:: Required work ::
**a)** Reproduce the passage of the post on SMT solvers starting at "The primary domain" and ending at "by SMT solvers.".
**b)** According to the post on SMT solvers, what three areas does the paper discuss?
**c)** Write the next part of the post on SMT solvers for software security, picking up after its final sentence.
>> START Page
At WOOT’12 a paper co-written by Julien Vanegue, Rolf Rolles and I will be presented under the title “SMT Solvers for Sofware Security”. An up-to-date version can be found in the Articles/Presentation section of this site.

In short, the message of this paper is *“SMT solvers are well capable of handling decision problems from security properties. However, specific problem domains usually require domain specific modeling approaches. Important limitations, challenges, and research opportunities remain in developing appropriate models for the three areas we discuss – vulnerability discovery, exploit development, and bypassing of copy protection”*. The motivation for writing this paper is to discuss these limitations, why they exist, and hopefully encourage more work on the modeling and constraint generation sides of these problems.

A quick review of the publication lists from major academic conferences focused on software security will show a massive number of papers discussing solutions based on SMT technology. There is good reason for this 1) SMT-backed approaches such as symbolic/concolic execution have proved powerful tools on certain problems and 2) There are an increasing number of freely available frameworks.

The primary domain where SMT solvers have shone, in my opinion, is in the discovery of bugs related to unsafe integer arithmetic using symbolic/concolic execution. There’s a fairly obvious reason why this is the case; the quantifier free, fixed size, bitvector logic supported by SMT solvers provides direct support for the precise representation of arithmetic at the assembly level. In other words, one does not have to do an excessive amount of work when modeling the semantics of a program to produce a representation suitable for the detection of unsafe arithmetic. It suffices to perform a near direct translation from the executed instructions to the primitives provided by SMT solvers.
>> END Page
>> START Given records
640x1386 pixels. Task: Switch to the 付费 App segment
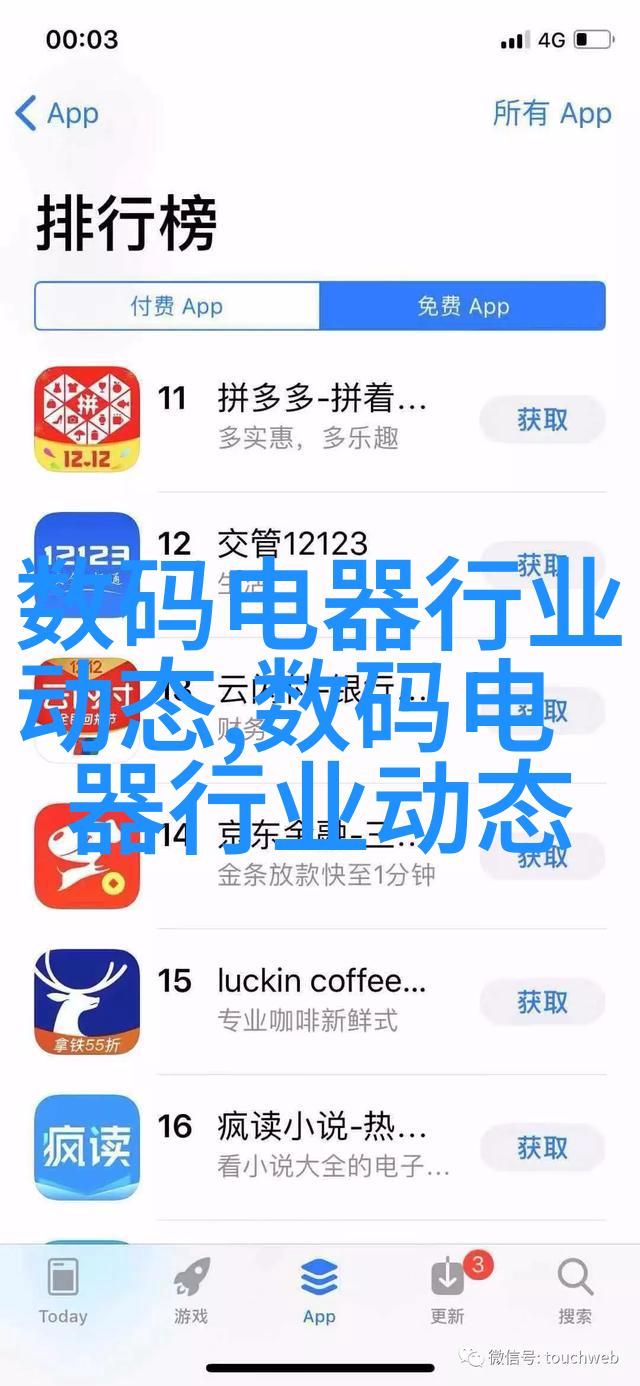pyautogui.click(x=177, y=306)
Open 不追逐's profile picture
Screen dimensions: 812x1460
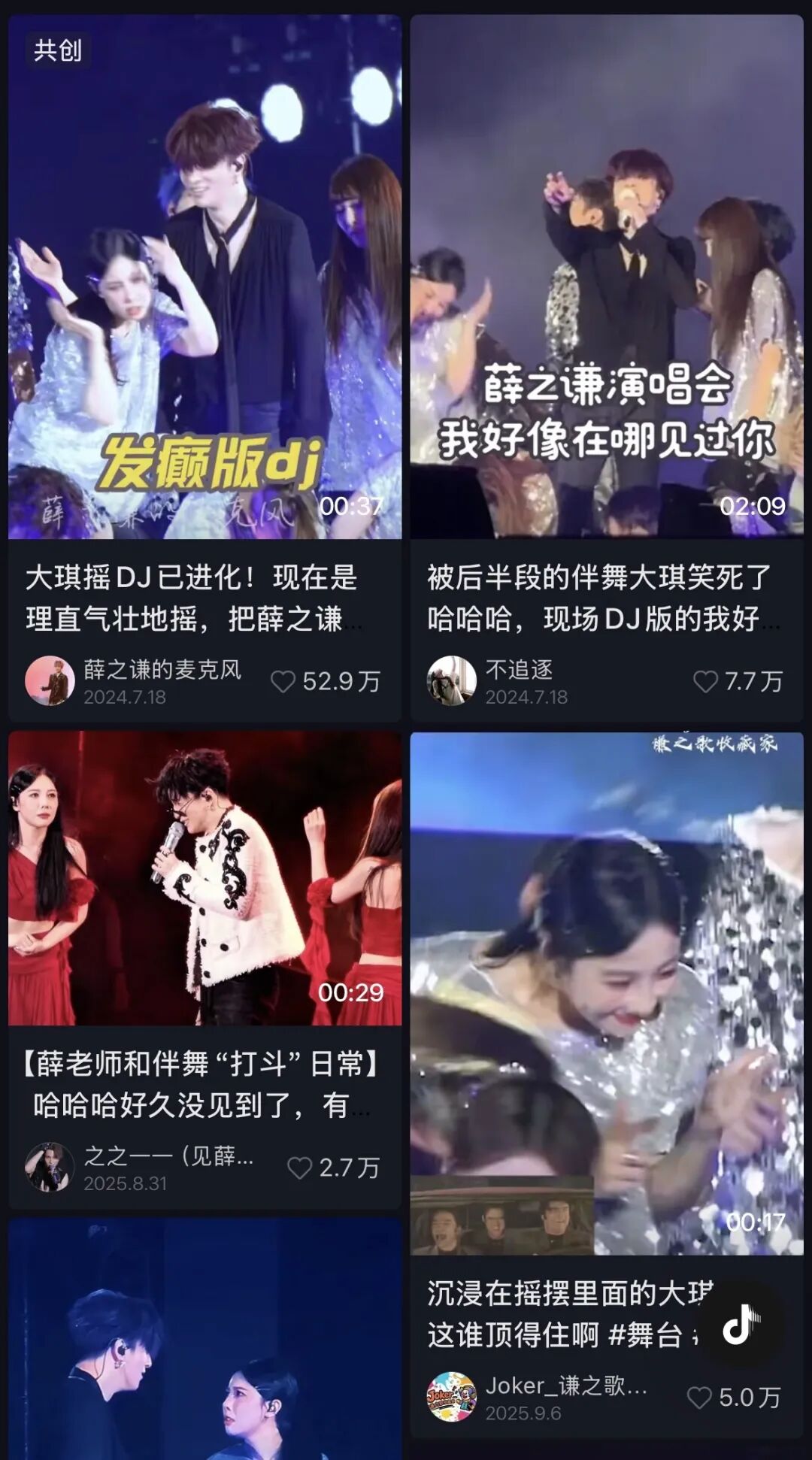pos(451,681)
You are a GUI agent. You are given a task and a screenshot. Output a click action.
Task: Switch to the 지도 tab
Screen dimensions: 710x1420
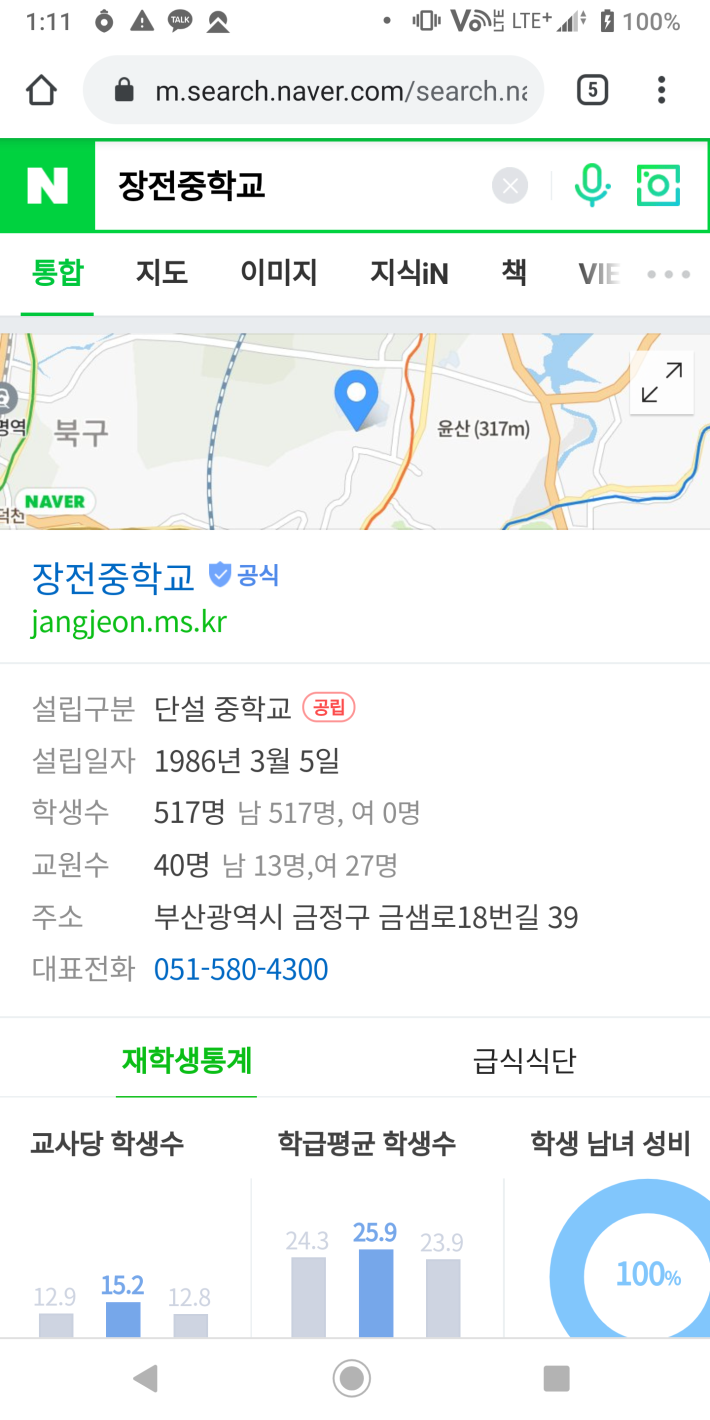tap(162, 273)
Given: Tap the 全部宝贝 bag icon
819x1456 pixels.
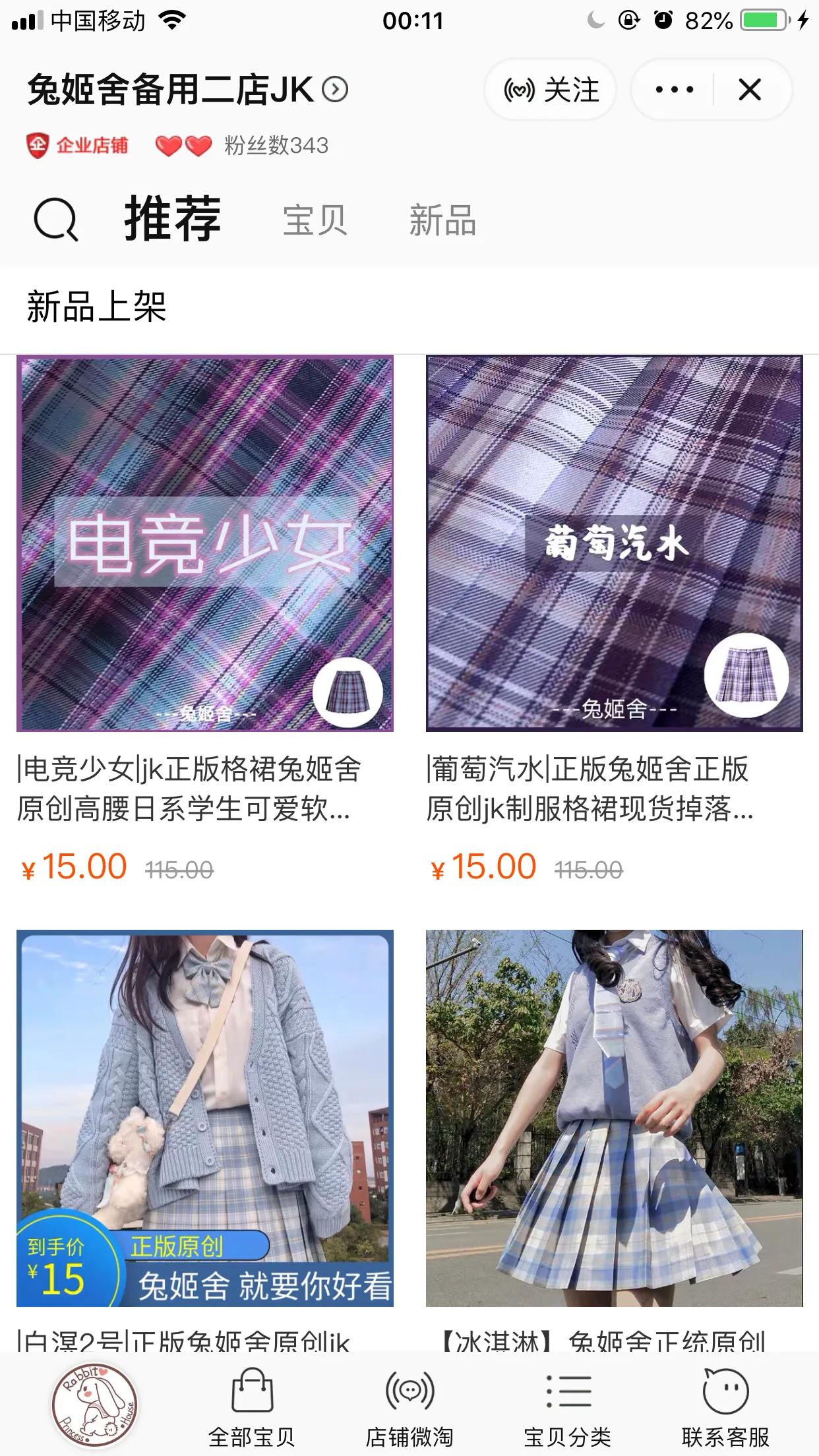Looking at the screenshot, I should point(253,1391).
>> END Given records
:: Answers to each task ::
**a)**
The primary domain where SMT solvers have shone, in my opinion, is in the discovery of bugs related to unsafe integer arithmetic using symbolic/concolic execution. There’s a fairly obvious reason why this is the case; the quantifier free, fixed size, bitvector logic supported by SMT solvers provides direct support for the precise representation of arithmetic at the assembly level. In other words, one does not have to do an excessive amount of work when modeling the semantics of a program to produce a representation suitable for the detection of unsafe arithmetic. It suffices to perform a near direct translation from the executed instructions to the primitives provided by SMT solvers.

**b)** Vulnerability discovery, exploit development, and bypassing of copy protection.

**c)**
The exploit generation part of the paper deals with what happens when one takes the technology for solving the above problem and applies it to a new problem domain. In particular, a new domain in which the model produced simply by tracking transformations and constraints on input data no longer contains enough data to inform a solution. For example, in the case of exploit generation, models that do not account for things like the relationship between user input and memory layout. Obviously enough, when reasoning about a formula produced from such a model a solver cannot account for information not present. Thus, no amount of computational capacity or solver improvement can produce an effective solution.

SMT solvers are powerful tools and symbolic/concolic execution can be an effective technique. However, one thing I’ve learned over the past few years is that they don’t remove the obligation and effort required to accurately model the problem you’re trying to solve. You can throw generic symbolic execution frameworks at a problem but if you’re interested in anything more complex than low level arithmetic relationships you’ve got work to do!

Hi Sean, recently a read your paper, I’m particularly interested in vulnerability checking (second section) using SMT. I made some notes that I would like to share with you (and get some insight, if you have time). (i) How those variables inside the loop were selected? (ii) We can’t create a finite automaton using the code as it is (with the vulnerability). Then, we cannot build a logic invariant. If we don’t have an invariant we cannot use SMT solvers to determine if the code is vulnerabile or not.

I think the application showed inside the section 2 just proof that the invariant can represent the code. But fails to verify if the code is vulnerable.

Hey Marco,

So section 2 was written by Julien so I think he would be the best person to provide answers to your questions. I’ll pass him on your contact details.

Hello Marco,

I hope this message finds you well.

Section 2 has two invariants. One accurately describes the vulnerability (and can be proved), the other not. The invariant that doesnt work show how difficult it is to make the invariant more abstract, since just a little introduced abstraction already make the invariant unprovable (as explained in the paper, due to the introduction of spurious “symbolic” states that are infeasible in the loop, in which case the proof by induction fails on some newly introduced transitions on the automaton).

The reason to want to make the invariant more abstract is to simplify it (for example, use less variables) and attempt at generating the invariant automatically by using a pre-defined grammar on a small set of variables instead of needing an expert (the developer, usually) to manually write the invariant for the checker. You can read more on this precise example in another presentation: “Modern static security checking of C/C+ programs” that gives more context.

Let me know if you need any further explanation.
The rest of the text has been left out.